Margret Reed felt the same way. With no remaining resources of her own, reduced to eating the Breens’ cast-off bones, she was going, and so were all her children, even three-year-old Thomas. As long as they could walk, they were going to get out of there, or die trying.
They had not gone far, though, before three-year-old Thomas Reed and eight-year-old Patty Reed gave out. Tucker and Aquilla Glover told Margret Reed the two children would have to go back to the cabins. Months later Virginia Reed described the scene in her letter to her cousin Mary. O Mary that was the hades thing yet to come on and leiv them thar. [We] did not now but what thay would starve to Death. Martha [Patty] said, well ma if you never see me again do the best you can. the men said thay could hardly stand it. it maid them all cry.
Six-year-old James Reed Jr. was up to his waist in the snow, but somehow he kept going, clambering over ice-slick boulders and wading through deep drifts of powder.
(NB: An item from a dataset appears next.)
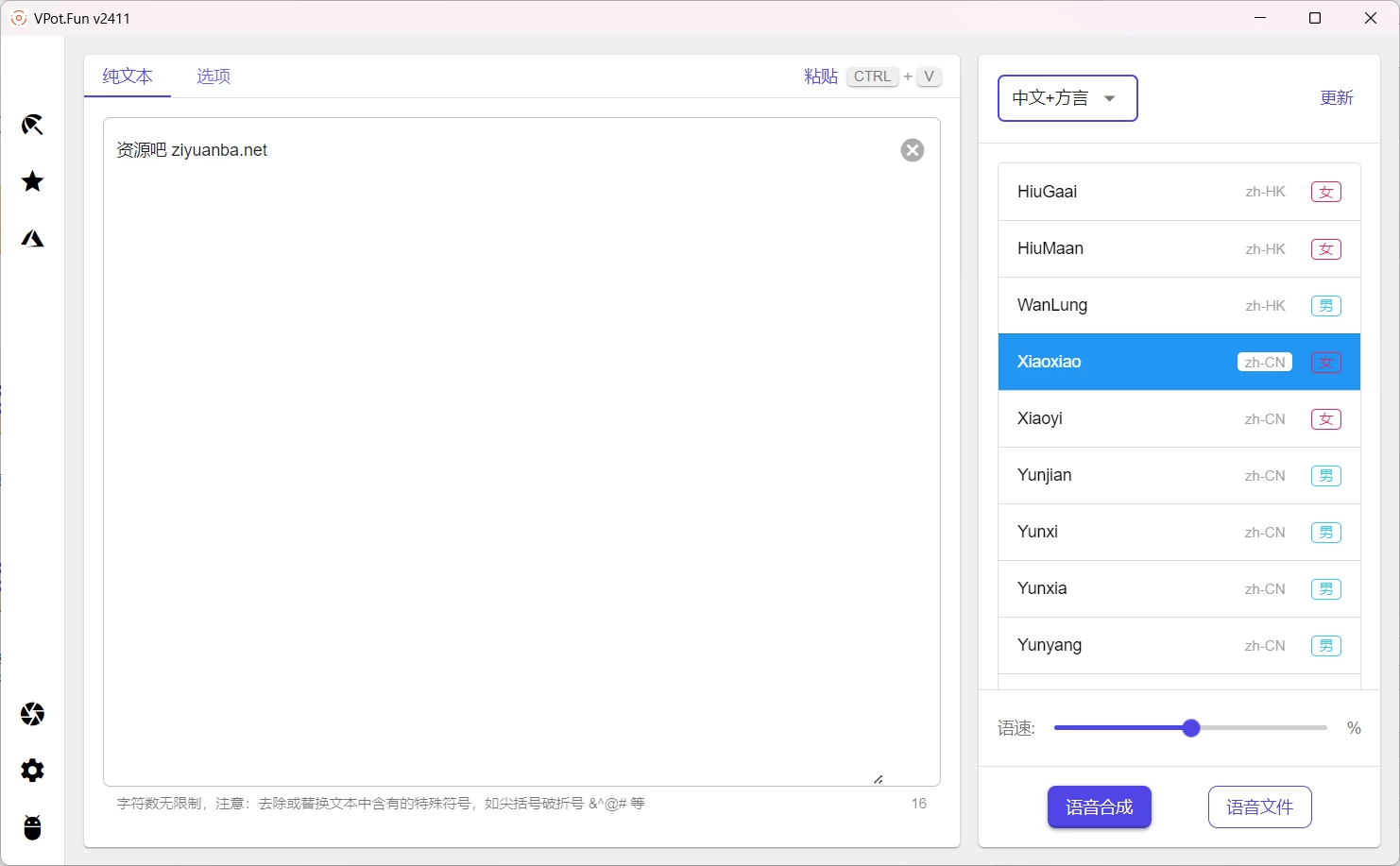Toggle the 男 badge on WanLung
1400x866 pixels.
point(1325,305)
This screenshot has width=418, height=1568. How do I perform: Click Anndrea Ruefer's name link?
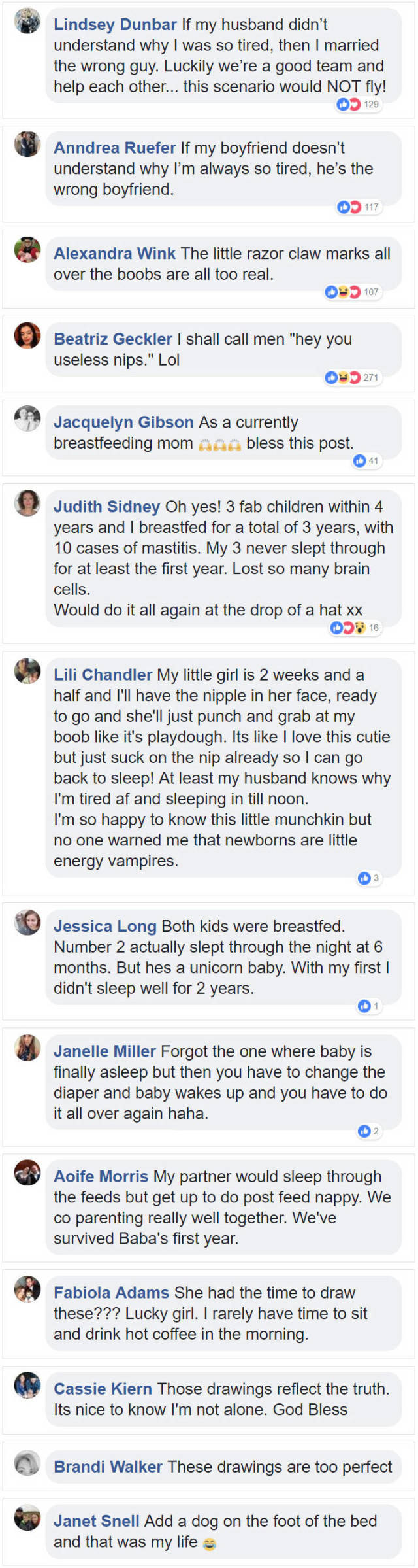[114, 148]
With every step, he told his sister Virginia resolutely, he was “getting nigher Pa and somthing to eat.”
John Denton began to fall behind. Reason Tucker held back, waiting for him, but the young Englishman had grown weak and snow-blind, and it was clear that he could not continue. The others could not wait for him. Tucker built a platform of pine saplings and kindled a fire on it for him. He sat the young man down, took an expensive coverlet from his own backpack, and wrapped him in it. Tucker assured him that help would arrive soon, though both men must have known that there was little prospect of that.
When it was time to push on in the morning, Philippine Keseberg, who had seen her only other child buried in the snow back at the lake camp, would not part with her daughter’s body. She sat clutching Ada to her breast, would not relinquish her, would not move on without her. Finally, as most of the others began to trudge away, Tucker sat down with her: “I told her to give me the child and her to go on. After she was out of sight, Rhoads and myself buried the child in the snow best we could. Her sperit went to heaven her body to the wolves.”
Reed, by now, had grown desperately concerned about the lives of his own two children as well as all the others in his charge. He later remembered that he watched helplessly as “the pitiless snow beat fiercely against their thinly clad and weak forms; their blood grew chill in their veins, and death, with glaring eyes, stared them in the face.”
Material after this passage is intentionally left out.